Task prompt |
Look for "agent" in each line of the entries, and return the matching lines.

Entries shown |
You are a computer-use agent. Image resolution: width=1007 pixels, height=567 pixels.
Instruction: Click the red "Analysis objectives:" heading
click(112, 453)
--
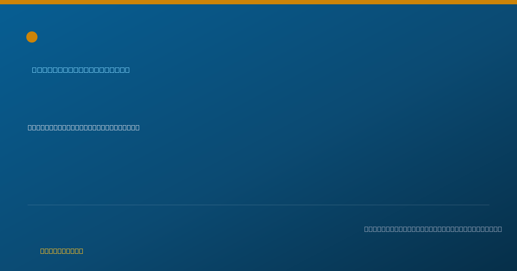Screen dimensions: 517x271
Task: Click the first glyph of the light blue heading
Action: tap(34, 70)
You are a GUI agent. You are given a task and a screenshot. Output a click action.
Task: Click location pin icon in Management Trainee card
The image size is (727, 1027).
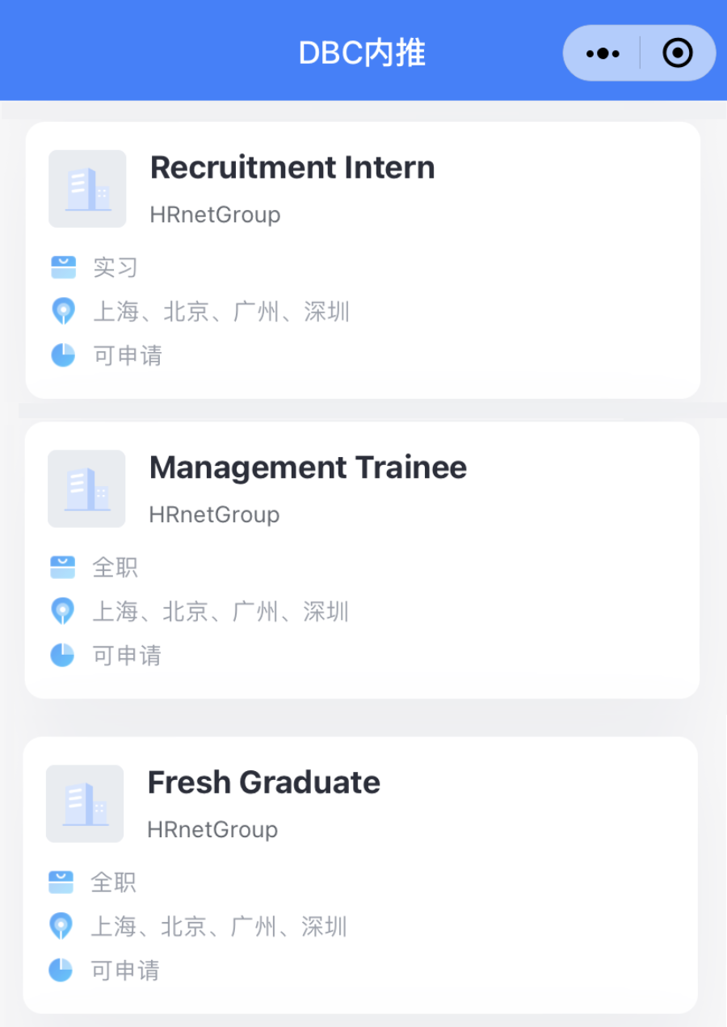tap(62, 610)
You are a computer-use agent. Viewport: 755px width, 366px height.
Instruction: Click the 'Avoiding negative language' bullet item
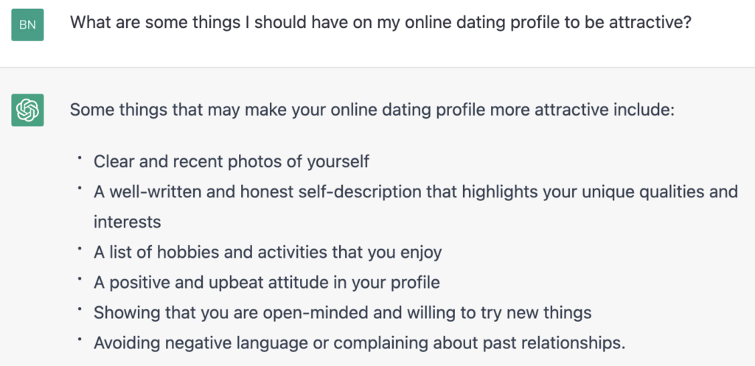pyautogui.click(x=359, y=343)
--
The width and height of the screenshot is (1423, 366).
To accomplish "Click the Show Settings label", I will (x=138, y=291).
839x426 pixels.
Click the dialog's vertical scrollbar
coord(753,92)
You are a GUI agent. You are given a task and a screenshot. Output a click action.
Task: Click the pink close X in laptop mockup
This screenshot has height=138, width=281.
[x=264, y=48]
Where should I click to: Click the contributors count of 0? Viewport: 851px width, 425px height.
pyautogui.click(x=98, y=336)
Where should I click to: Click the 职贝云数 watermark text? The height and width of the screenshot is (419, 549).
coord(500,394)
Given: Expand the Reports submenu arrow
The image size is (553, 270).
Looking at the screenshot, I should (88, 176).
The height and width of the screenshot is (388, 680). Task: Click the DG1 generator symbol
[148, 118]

Problem solution |
You are a computer-use agent. Image resolution: width=1007 pixels, height=567 pixels.
You are a GUI agent. You are given a task and a screenshot. Output a click action.
You are a computer-use agent. Viewport: 755px width, 366px height.
You are a GUI agent. You are given a task and a screenshot. Output a click action.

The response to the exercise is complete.